Record set: Begin

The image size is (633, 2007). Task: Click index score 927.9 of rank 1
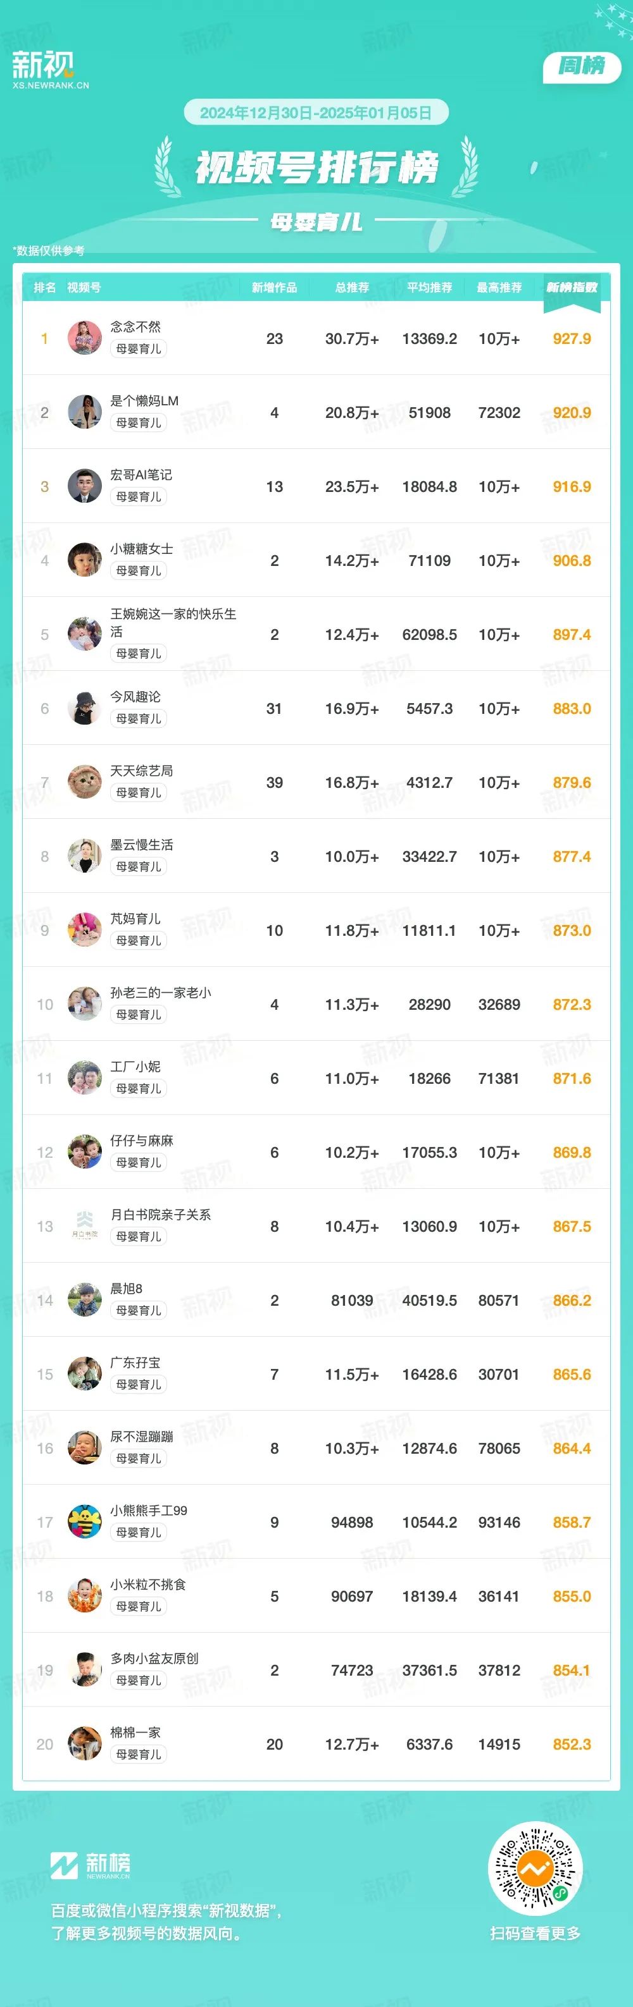pyautogui.click(x=572, y=339)
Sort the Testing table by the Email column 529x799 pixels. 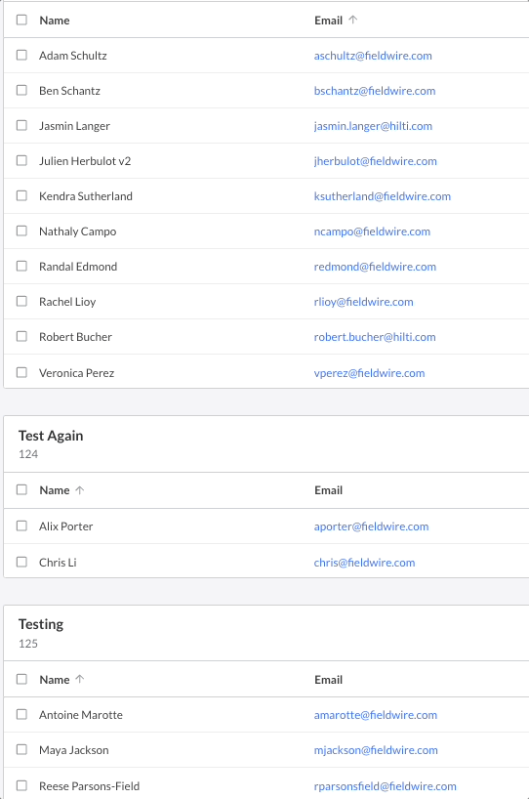tap(328, 680)

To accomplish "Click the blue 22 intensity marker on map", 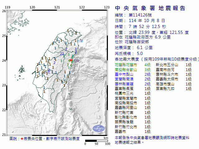I will [62, 54].
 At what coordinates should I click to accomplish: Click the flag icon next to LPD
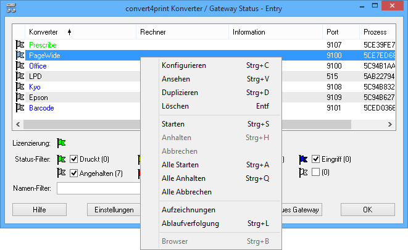pyautogui.click(x=20, y=76)
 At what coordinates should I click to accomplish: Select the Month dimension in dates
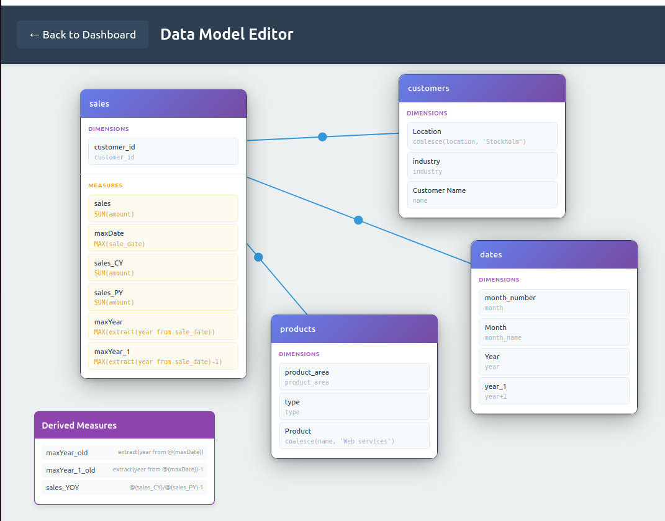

Record set: End

Task directions: Copy exactly the lines that run from the one containing "At what coordinates should I click to accomplish: Click" to the last line of the records, both included, and leave out every picture.

Task answer:
 At what coordinates should I click to accomplish: Click the flag icon next to LPD
pyautogui.click(x=20, y=76)
 At what coordinates should I click to accomplish: Select the Month dimension in dates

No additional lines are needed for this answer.